I’ve just started reading Charlotte Mendelson’s The Exhibitionist, which is due to be published in March 1922, and after only three pages, I’m already savouring it with the delight you feel for only a minority of the books you read.
For me, that *glee* in reading is most often captured by writers who are astute, perceptive, unflowery, clever, and *funny*, often with a tinge of wickedness. It’s for this reason that as soon as Jonathan Franzen or Rachel Cusk has a book out, I feel compelled to buy it.
The Exhibitionist is a family saga, just as Mendelson’s Orange longlisted When We Were Bad was. I’ve looked out a review I wrote (never submitted anywhere) of it back in 2008.
When We Were Bad
Reviewed in the United Kingdom on 25 April 2008
Charlotte Mendelson's Orange 2008 longlisted novel centres around a Jewish family run by matriarch and rabbi Claudia Rubin. Claudia is attractive, intelligent and a social butterfly. She has ploughed successfully through every field she has embarked on - writing, teaching, broadcasting, even giving wonderful dinner parties. On the surface, it looks as if Claudia's family is the perfect happy brood. But underneath, tensions are simmering...

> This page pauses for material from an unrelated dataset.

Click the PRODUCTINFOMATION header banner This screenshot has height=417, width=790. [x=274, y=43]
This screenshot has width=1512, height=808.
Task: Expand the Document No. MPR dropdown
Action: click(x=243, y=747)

Charlotte Mendelson's novel is a sharp, witty exploration of a family that, like so many others, is dysfunctional under the surface. The oldest of Claudia's offspring, Leo and Frances, are ostensibly doing well in law and publishing, but their private lives are unravelling. The cossetted younger siblings Simeon and Emily are seen by Claudia as almost being too fragile for the real world despite evidence to the contrary. Simeon in particular is the epitome of a nasty, bullying, selfish spoilt brat.
We join the story as things start to go awry in public for the first time.
This is a hugely enjoyable book, light-hearted but not underweight in sparkling prose. Mendelson is a talented writer, artfully spinning lightweight family sagas without resorting to simplistic, dull, formulaic language or cliches. Her prose is tight and she has a wicked dry wit. In parts, the farcical nature of events is reminiscent of some of William Boyd's early novels like A Good Man in Africa. That ability to be droll without trying too hard - resorting to long-winded jokes or implausible characters and events - is a rare gift.
The novel also made some comments about the unfair nature of some families. The favouritism shown to Simeon and Emily was conveyed in a believable way without embittering the mood of the comedy. In one throwaway line, Claudia feels irrationally irked that her older son the lawyer Leo won't rise off the sofa (unasked) so that lazy,arrogant, dope-smoking layabout Simeon can lie down. Elsewhere, Claudia drops inquiries into the cheque she has partially written that goes missing once it becomes apparent that Simeon has stolen it.
The novel is also illuminating about the traditions of Jewish life. In that respect, it might be compared with Naomi Alderman's Disobedience(on last year's Orange longlist), but Alderman's prose is fairly ordinary and unsparkling in comparison to Mendelson's spiky wit.
Mendelson ticks all the boxes for me. I’ll be keeping an eye out for her subsequent books.